* Required action *
Only an exact copy is wanted: the lines from the one holding "Task: Click the v2.1.0 version label" through the last line below, minus the pictures.

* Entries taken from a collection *
'''
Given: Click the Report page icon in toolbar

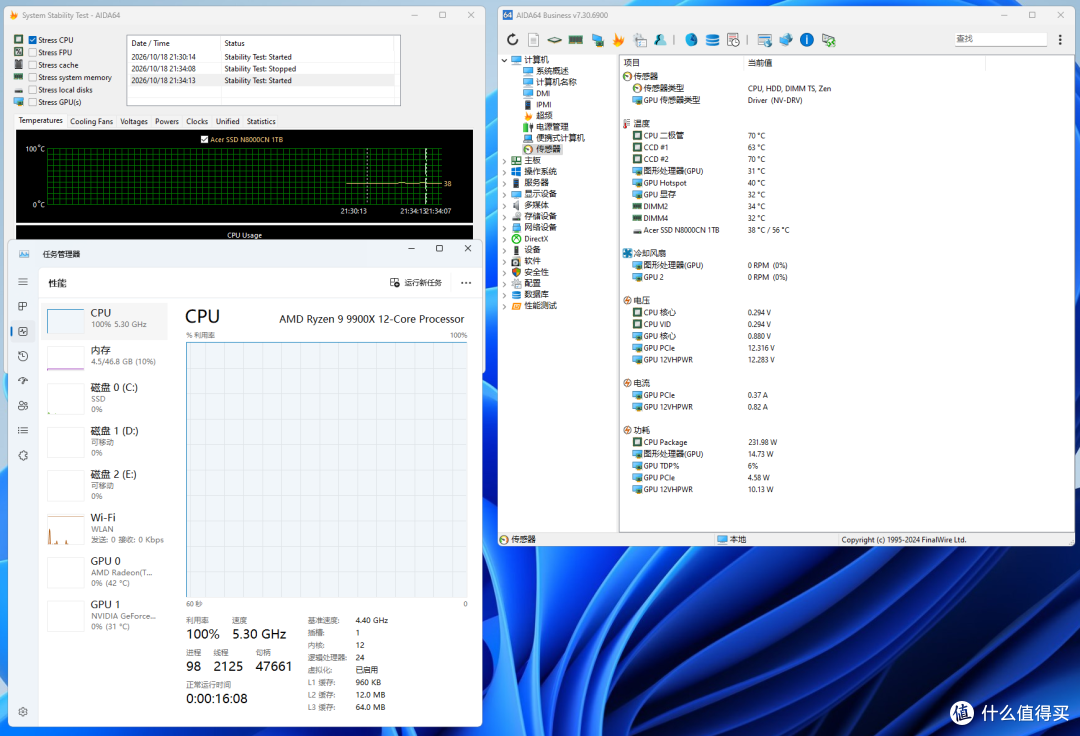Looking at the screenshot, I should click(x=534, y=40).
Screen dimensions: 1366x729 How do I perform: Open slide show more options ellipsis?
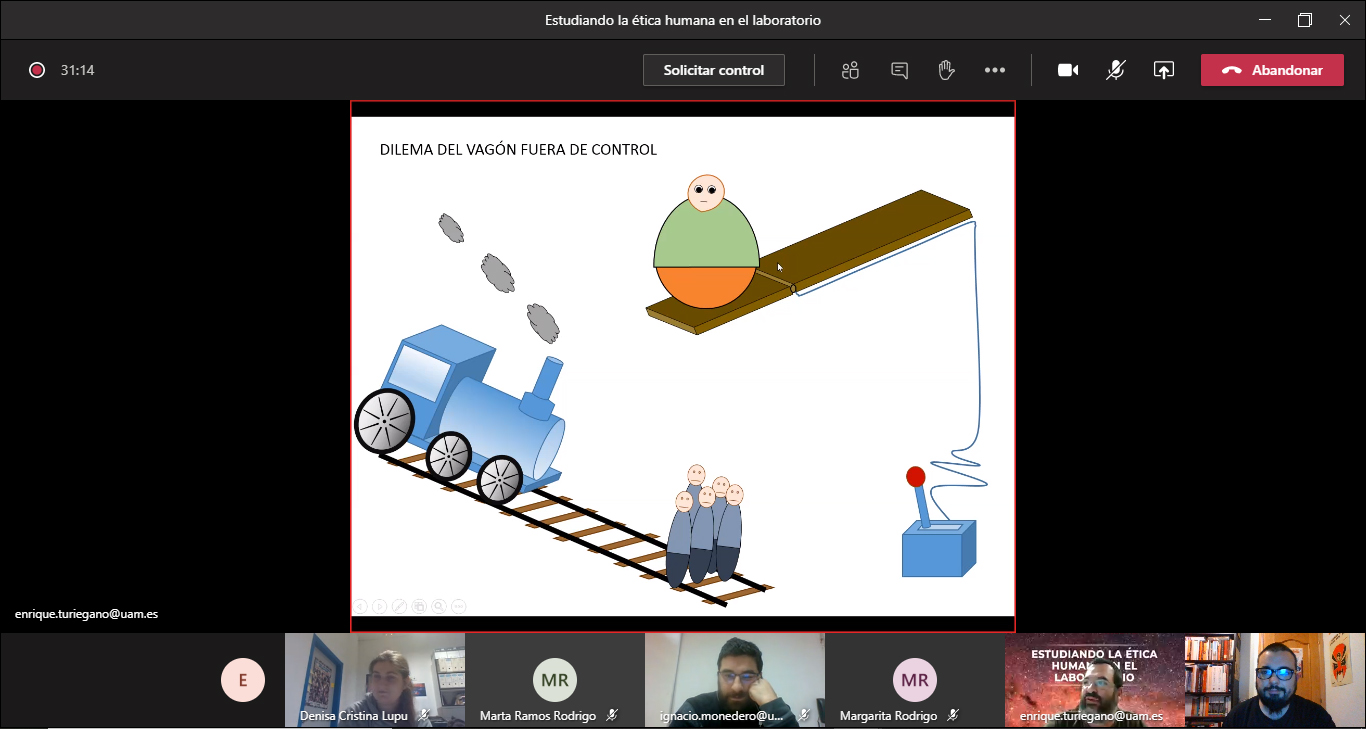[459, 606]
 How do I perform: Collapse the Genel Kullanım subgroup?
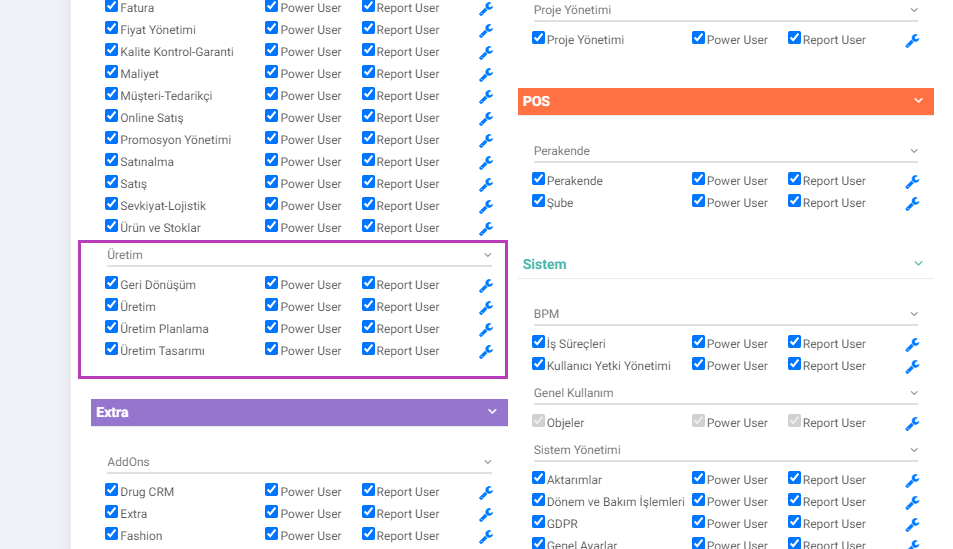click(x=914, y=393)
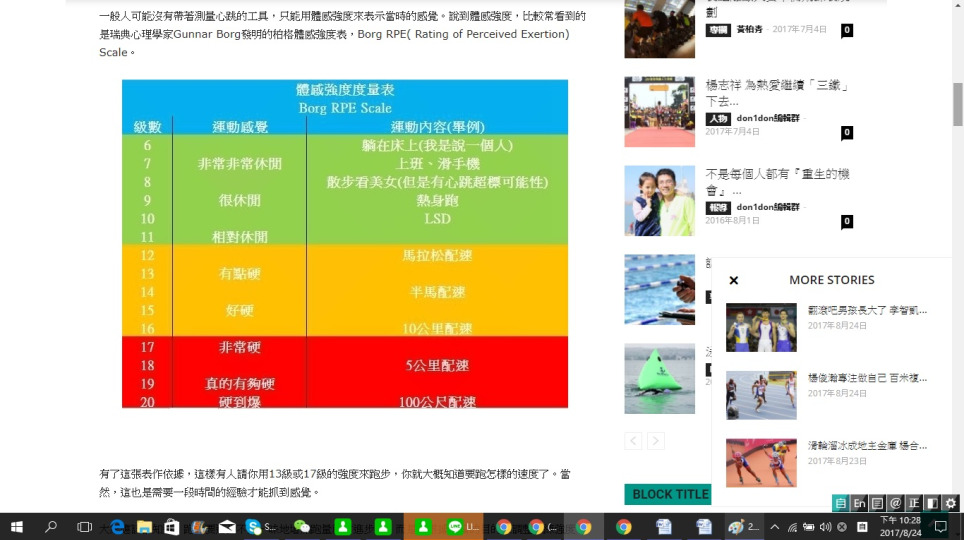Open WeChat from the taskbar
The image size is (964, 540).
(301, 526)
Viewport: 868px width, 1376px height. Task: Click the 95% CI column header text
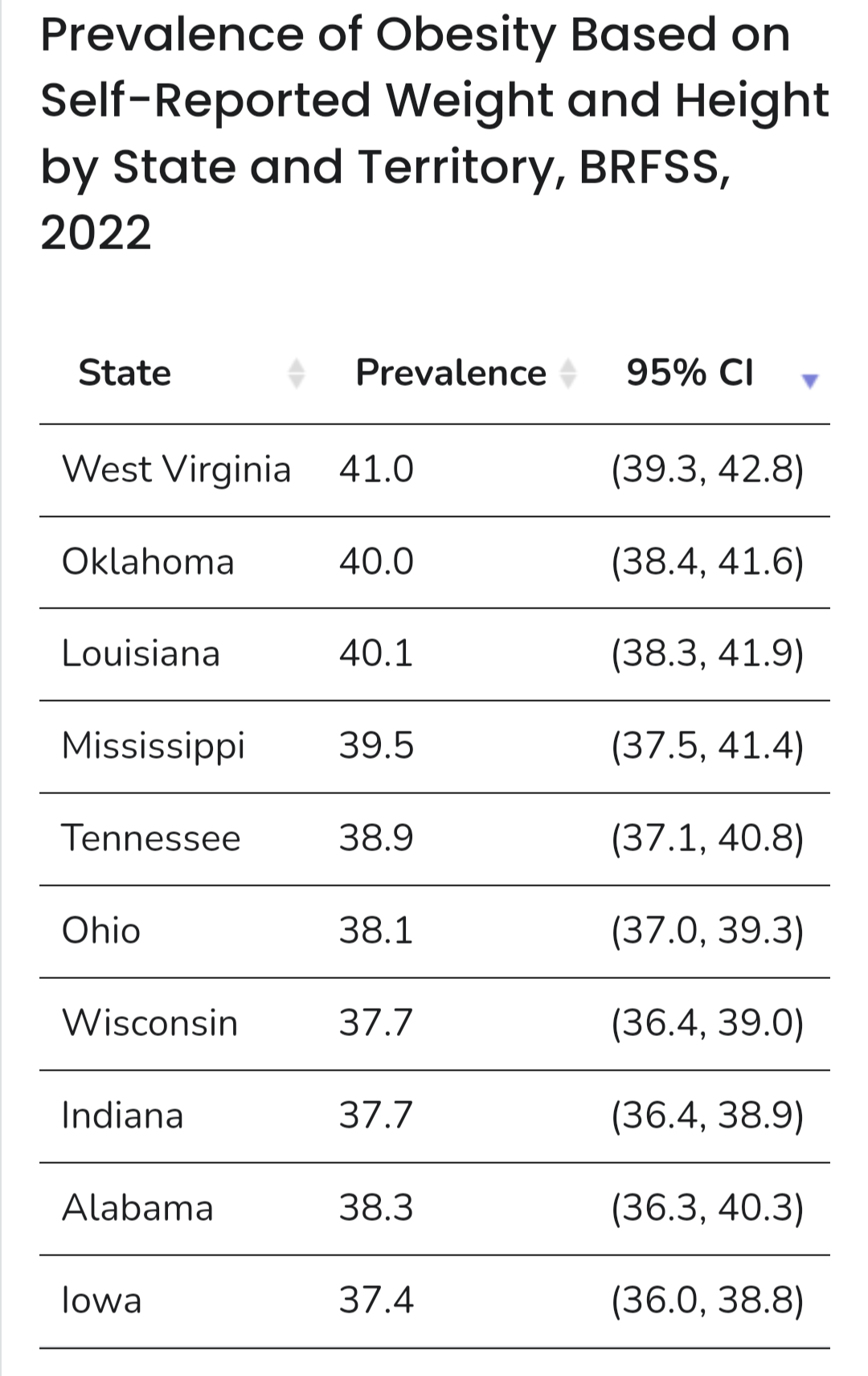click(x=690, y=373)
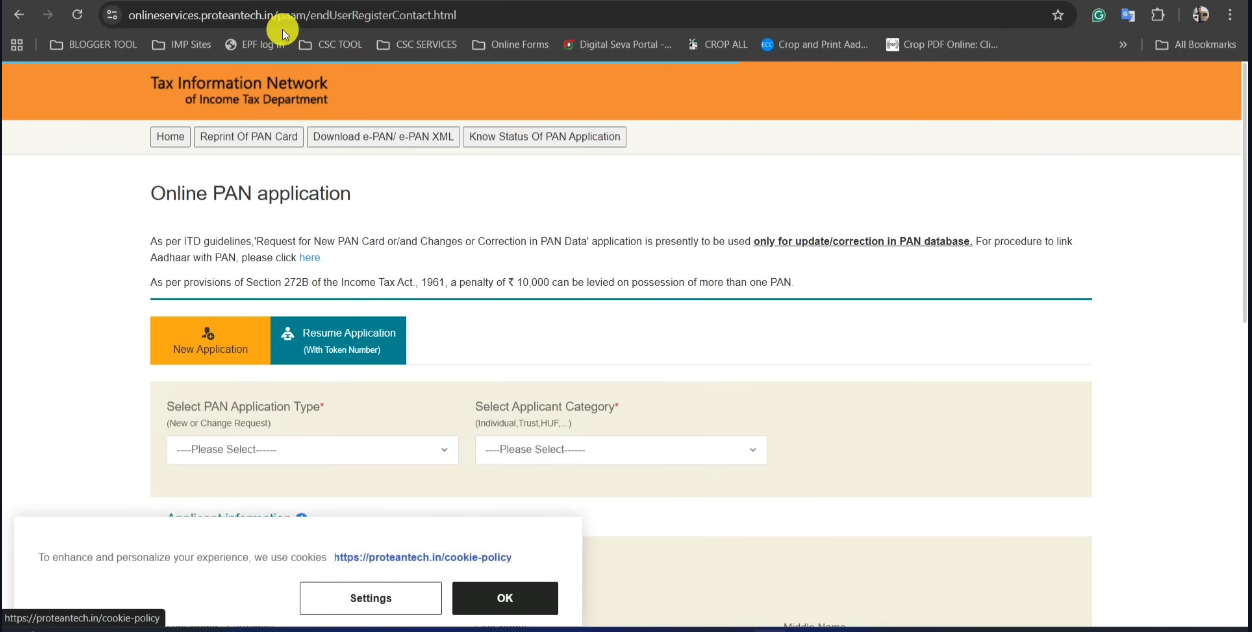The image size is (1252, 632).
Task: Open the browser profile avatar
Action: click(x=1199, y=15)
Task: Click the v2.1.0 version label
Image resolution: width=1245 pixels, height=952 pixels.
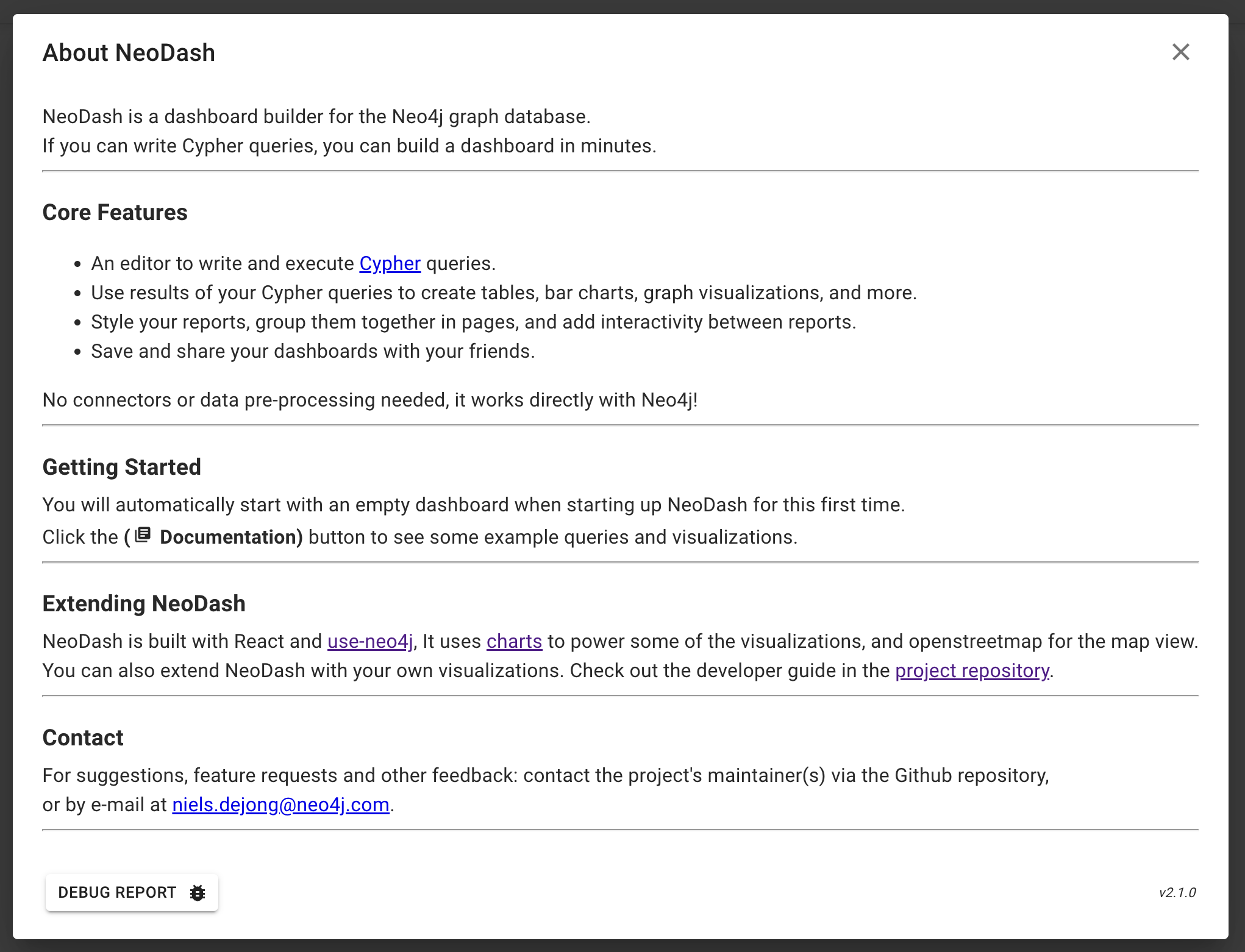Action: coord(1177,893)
'''
* Your response *
Task: Click the v2.1.0 version label
Image resolution: width=1245 pixels, height=952 pixels.
Action: coord(1177,893)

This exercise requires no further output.